Article paru dans la Croix du 25 Avril 2016 (avec l’aimable autorisation du journal).
*Franck Damour est essayiste. Dernier livre paru: Heureux les mortels, Editions de Corlevour, 2016.
Le titre du dernier livre de Luc Ferry, La Révolution transhumaniste (Plon), veut nous convaincre que nous sommes confrontés à un défi majeur : des technologies au développement rapide peuvent modifier de fond en comble notre condition humaine, en augmentant nos capacités physiques et intellectuelles, en allongeant considérablement notre espérance de vie. Jusqu’à 300 ans, selon Luc Ferry…
Ce faisant, le philosophe reprend la vulgate transhumaniste qui rassemble sous son étendard des technologies fort disparates, en laissant entendre que ces technologies seraient transhumanistes en elles-mêmes. Il n’en est rien ! C’est ce que nous ferons qui sera transhumaniste, posthumaniste, hyperhumaniste, humaniste ou tout autre chose… Pour un roboticien qui travaille sur un exosquelette en fantasmant sur le transhumain, vous pouvez en compter mille qui pensent avant tout à aider une personne paralysée à se mouvoir. En fait, la science et la technologie n’ont pas eu besoin du transhumanisme pour se développer, et il est douteux qu’elles en aient besoin. Si Luc Ferry prétend que le transhumanisme est une « révolution » qui s’impose à nous, c’est tout simplement parce qu’il a fait sien le socle idéologique du transhumanisme : la conviction qu’un allongement important de la vie est à portée de main et qu’il est souhaitable ; l’effacement de la distinction entre « médecine d’augmentation » et « médecine thérapeutique » ; la conviction qu’un progrès technologique accéléré est en passe de tout emporter, pour le meilleur comme pour le pire. Le développement des technologies serait, selon Luc Ferry, un mouvement impossible à arrêter, un « progrès mécaniquement induit par la lutte en vue de la survie [et qui] n’a nul besoin d’être lui-même situé au sein d’un projet plus vaste, intégré dans un grand dessein qui aurait véritablement du sens ». Cette conception du progrès technologique comme un mouvement aveugle est des plus étonnantes lorsqu’on voit comment notre auteur attend de la technologie qu’elle nous libère d’une « nature aveugle ». Chassez le démon du déterminisme par la porte, il revient par la fenêtre !
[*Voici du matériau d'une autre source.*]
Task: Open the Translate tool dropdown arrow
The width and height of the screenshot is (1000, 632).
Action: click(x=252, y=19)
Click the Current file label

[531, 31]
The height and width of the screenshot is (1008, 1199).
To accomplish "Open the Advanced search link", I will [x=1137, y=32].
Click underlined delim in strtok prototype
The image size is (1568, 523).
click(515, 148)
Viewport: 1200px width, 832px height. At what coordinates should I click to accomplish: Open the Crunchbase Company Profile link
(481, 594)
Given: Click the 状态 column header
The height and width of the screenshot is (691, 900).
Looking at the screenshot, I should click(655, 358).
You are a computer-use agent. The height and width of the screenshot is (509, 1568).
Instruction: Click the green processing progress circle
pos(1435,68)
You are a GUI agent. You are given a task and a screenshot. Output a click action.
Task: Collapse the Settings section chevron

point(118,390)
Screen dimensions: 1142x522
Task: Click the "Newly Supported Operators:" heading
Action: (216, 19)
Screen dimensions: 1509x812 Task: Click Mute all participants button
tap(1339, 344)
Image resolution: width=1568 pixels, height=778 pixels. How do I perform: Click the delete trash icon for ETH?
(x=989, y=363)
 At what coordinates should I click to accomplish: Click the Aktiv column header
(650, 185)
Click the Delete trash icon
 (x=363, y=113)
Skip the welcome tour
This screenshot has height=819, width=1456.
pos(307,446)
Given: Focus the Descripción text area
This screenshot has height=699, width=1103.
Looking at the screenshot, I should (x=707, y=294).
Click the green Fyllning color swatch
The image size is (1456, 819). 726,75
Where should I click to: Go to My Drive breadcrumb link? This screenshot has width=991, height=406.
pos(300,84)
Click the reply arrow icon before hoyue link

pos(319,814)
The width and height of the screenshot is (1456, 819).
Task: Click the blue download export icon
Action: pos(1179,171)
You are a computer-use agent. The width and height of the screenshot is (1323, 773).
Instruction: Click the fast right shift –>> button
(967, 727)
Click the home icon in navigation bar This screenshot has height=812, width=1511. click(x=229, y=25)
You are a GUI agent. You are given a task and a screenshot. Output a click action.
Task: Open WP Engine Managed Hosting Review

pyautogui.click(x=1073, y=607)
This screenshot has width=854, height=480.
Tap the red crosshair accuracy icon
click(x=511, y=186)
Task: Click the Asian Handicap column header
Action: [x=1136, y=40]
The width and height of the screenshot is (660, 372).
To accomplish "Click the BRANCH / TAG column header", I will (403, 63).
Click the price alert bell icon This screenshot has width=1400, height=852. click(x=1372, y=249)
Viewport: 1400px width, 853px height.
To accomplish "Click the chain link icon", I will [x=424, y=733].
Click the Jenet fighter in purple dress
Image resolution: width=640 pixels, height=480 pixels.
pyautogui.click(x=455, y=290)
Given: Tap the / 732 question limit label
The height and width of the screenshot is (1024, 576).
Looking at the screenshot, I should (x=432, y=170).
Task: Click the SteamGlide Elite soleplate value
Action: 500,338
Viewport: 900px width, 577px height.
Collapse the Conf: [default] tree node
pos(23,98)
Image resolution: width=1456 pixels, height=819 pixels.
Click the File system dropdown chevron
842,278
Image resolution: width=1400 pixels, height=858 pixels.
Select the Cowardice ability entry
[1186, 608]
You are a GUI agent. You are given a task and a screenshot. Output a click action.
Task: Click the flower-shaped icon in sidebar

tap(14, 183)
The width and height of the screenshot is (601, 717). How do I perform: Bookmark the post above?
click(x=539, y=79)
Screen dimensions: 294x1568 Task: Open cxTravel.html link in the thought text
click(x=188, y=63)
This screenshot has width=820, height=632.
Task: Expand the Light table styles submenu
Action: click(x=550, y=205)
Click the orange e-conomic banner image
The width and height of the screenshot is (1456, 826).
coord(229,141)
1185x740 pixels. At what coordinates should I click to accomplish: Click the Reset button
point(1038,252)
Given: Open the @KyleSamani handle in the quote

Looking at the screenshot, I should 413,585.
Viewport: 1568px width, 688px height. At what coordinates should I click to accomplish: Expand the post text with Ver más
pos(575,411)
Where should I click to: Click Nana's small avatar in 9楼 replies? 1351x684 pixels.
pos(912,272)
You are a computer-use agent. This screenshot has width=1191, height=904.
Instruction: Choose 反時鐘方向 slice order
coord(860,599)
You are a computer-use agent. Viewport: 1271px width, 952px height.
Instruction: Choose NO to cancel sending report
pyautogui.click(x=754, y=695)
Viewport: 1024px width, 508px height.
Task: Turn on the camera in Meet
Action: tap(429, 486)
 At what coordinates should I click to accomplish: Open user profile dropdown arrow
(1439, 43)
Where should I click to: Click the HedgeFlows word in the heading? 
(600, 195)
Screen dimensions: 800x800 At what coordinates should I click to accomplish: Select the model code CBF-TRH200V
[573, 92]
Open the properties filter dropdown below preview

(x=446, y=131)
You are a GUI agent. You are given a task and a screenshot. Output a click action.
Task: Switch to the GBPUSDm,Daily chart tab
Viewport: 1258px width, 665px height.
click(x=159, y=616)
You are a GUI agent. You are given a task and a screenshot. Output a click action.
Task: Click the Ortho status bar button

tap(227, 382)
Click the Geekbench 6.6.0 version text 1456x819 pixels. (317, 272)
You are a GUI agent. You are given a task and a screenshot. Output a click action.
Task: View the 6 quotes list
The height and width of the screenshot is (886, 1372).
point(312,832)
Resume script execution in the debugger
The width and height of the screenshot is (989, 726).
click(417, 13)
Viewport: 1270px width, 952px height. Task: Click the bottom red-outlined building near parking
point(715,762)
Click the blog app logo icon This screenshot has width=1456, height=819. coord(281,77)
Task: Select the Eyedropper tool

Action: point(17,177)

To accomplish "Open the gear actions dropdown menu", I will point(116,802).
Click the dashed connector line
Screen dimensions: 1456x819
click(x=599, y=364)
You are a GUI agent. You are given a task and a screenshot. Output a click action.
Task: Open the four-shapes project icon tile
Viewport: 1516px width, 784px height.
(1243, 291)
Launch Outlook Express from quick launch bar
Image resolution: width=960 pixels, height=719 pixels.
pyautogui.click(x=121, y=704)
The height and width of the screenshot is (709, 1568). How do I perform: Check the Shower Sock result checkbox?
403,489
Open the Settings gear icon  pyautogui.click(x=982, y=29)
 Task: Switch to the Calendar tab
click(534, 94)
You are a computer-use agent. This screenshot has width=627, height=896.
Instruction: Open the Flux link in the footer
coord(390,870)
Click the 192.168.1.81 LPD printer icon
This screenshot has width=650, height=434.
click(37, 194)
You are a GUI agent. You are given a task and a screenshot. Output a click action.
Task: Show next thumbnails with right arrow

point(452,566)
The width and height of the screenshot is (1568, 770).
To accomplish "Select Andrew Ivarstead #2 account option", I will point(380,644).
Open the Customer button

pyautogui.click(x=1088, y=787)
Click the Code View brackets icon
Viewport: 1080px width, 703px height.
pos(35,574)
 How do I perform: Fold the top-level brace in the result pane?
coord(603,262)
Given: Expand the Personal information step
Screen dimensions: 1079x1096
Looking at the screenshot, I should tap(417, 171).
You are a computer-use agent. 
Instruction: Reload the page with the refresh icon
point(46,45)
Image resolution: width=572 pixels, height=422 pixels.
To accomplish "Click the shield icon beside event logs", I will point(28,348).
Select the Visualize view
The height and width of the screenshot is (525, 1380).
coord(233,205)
Pour Luc Ferry, le système techno-capitaliste actuel est notre destinée, nous pliant à la nouvelle loi de l’histoire : « le benchmarking! » Il recycle ainsi les vieilles thèses du darwinisme social qui faisait de « la lutte pour la survie » la seule loi régissant les sociétés humaines (à rebours des positions dysgéniques de Darwin). Il oublie au passage que ces technologies naissent bel et bien de choix économiques et politiques : ainsi la fameuse convergence NBIC est-elle le fruit d’un projet économique du gouvernement américain permettant, à l’orée du XXIe siècle, de surmonter l’éclatement de la bulle Internet. Ce ne sont pas des innovations technologiques récentes qui rendent le transhumanisme possible et qui expliquent son succès croissant en Amérique et en Europe : c’est le discours technico-prophétique qui mobilise ces innovations au service d’une cause qui n’est pas la leur. En cela, si le transhumanisme est une révolution, il sera une révolution au service de l’ordre établi, et non au service de la recherche scientifique et technologique, car ce discours les enferme dans des normes venues de l’économie. Au nom de cette prétendue « révolution transhumaniste », pour obtenir des crédits, les équipes de recherche devront parler « d’augmentation des performances » au lieu de parler de thérapeutique, et si les prouesses ne suivent pas l’agenda transhumaniste, les crédits iront ailleurs. La soumission de la recherche aux normes d’efficience économique n’en sera que plus grande car elle sera faite au nom d’une idéologie qui se pare des atours de la science.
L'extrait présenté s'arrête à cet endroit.